In Class: Black history matters

African American scholar Erik McDuffie on Rosa Parks, Marcus Garvey’s flag and Dr. Martin Luther King’s Vietnam War speech

African American scholar Erik McDuffie. (Image by L. Brian Stauffer)
African American scholar Erik McDuffie on Rosa Parks, Marcus Garvey’s flag and Dr. Martin Luther King’s Vietnam War speech

History is a study of change over time and space. I try to impress upon my students that we are all standing on the shoulders of those who came before us. With Ferguson, Mo., yes, some new things have happened. At the same time, African American struggles against the police—police brutality, state violence—are nothing new.

In terms of black people, you can’t just talk about racism. You have to talk about gender. You have to talk about sexism. You have to talk about class. You have to talk about homophobia. And how these forces play out and affect black people.

Last fall I taught AFRO 383, The History of 20th Century Black Women’s Activism. We look at black women’s involvement in the Marcus Garvey movement, the church, the women’s clubs, the Civil Rights and Black Power movements, right up to Black Lives Matter. We challenge prevailing ideas. Like that Rosa Parks was some tired old lady who randomly sat down on a bus one day. Parks was a long-time activist, and her decision to sit down on that bus was part of a coordinated effort by black folks in Montgomery, Ala., to challenge segregation.

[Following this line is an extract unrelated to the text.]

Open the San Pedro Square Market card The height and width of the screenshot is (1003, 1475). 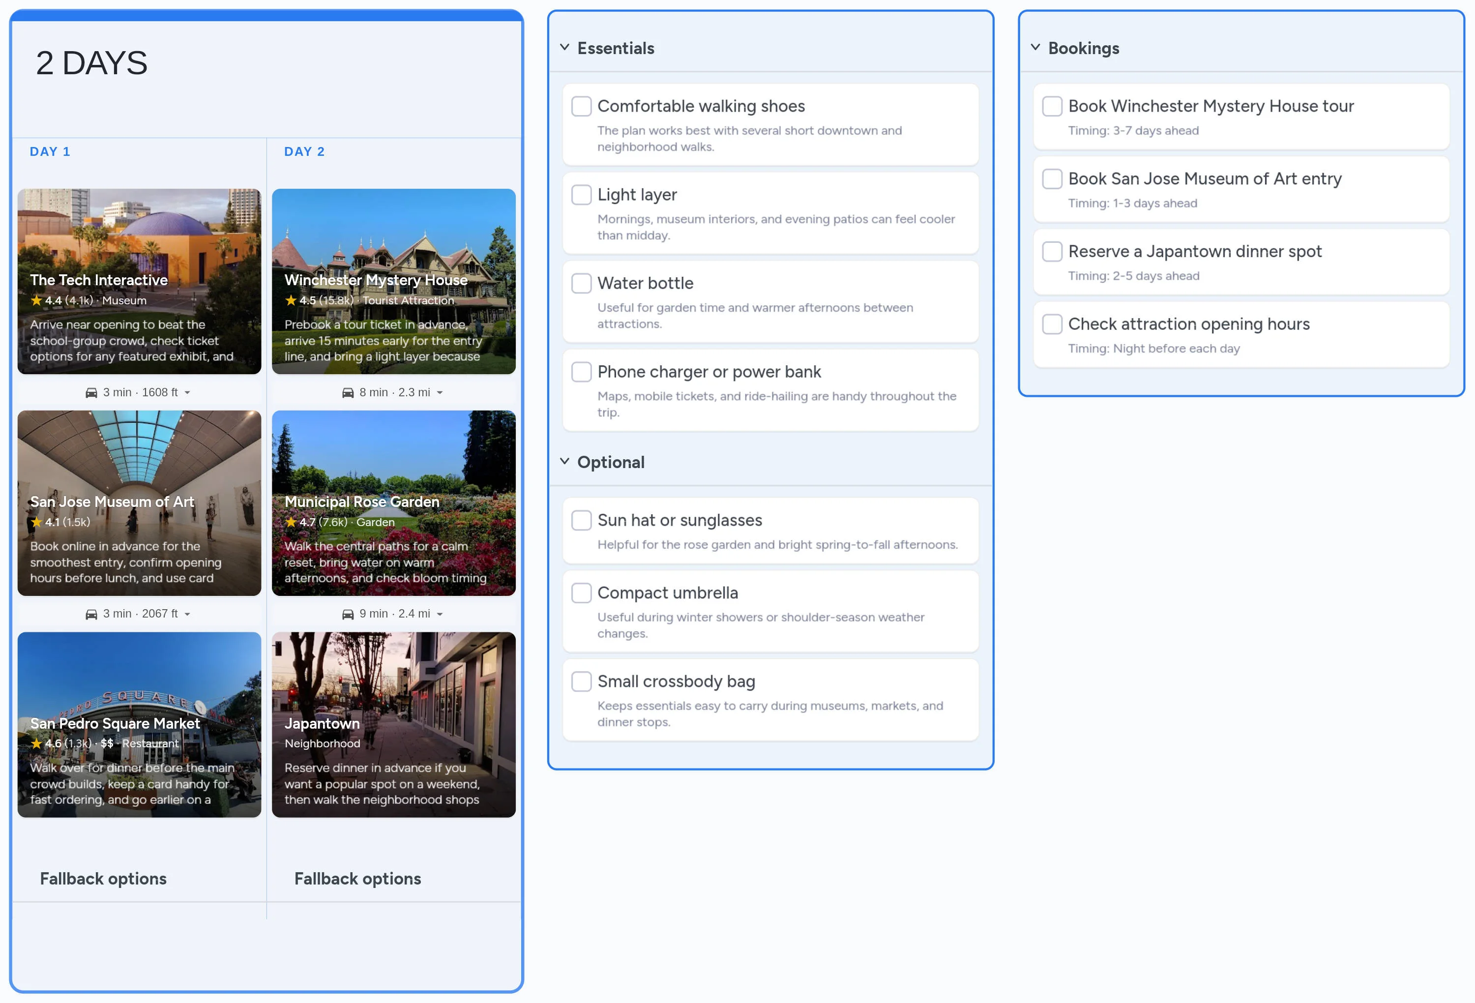point(139,724)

My new book looks at the Marcus Garvey movement in the Midwest. Marcus Garvey led the largest global black movement in history. At its peak, in the early 1920s, the movement claimed 6 million members worldwide. Garvey called for the freedom of Africa from European and foreign rule. He called for an autonomous, black global economy. Garvey—and he wasn’t the first—argued that God was black. Have you seen the red, black and green flag of African American protest? That flag was Garvey’s invention. He said that every free nation on earth had a flag except for black people, and that he would create a flag.

(Image by L. Brian Stauffer)

Yesterday in class, I played Dr. Martin Luther King’s “Why I Am Opposed to the War in Vietnam” speech, which he gave on April 30, 1967, at Ebenezer Baptist Church, his home church in Atlanta. I asked students, “How many of you have ever heard this speech before?” One person, out of a class of 36 students, raised her hand. Basically, Dr. King’s opposition to the Vietnam War has been erased.

This past fall, I was talking about “rape frame-up” cases of the 1950s. I was talking about the case of Willie McGee, an African American man. He was accused of rape, sentenced to death, and ultimately, in 1951, electrocuted in Laurel, Miss.

During Spring Break, I went to the courthouse in Laurel to see where McGee was executed. Of course, there’s no plaque or anything like that. There’s a Confederate veterans memorial and, of course, the state flag with the Confederate battle flag. I went there to pay respects to Willie McGee. But I also wanted to see the place, and share this experience with my students. We had an incredible conversation, not only about what happened, but about the erasure of all that history. Why is it that we don’t know anything about this? 

Edited and condensed from an interview conducted on April 11, 2017.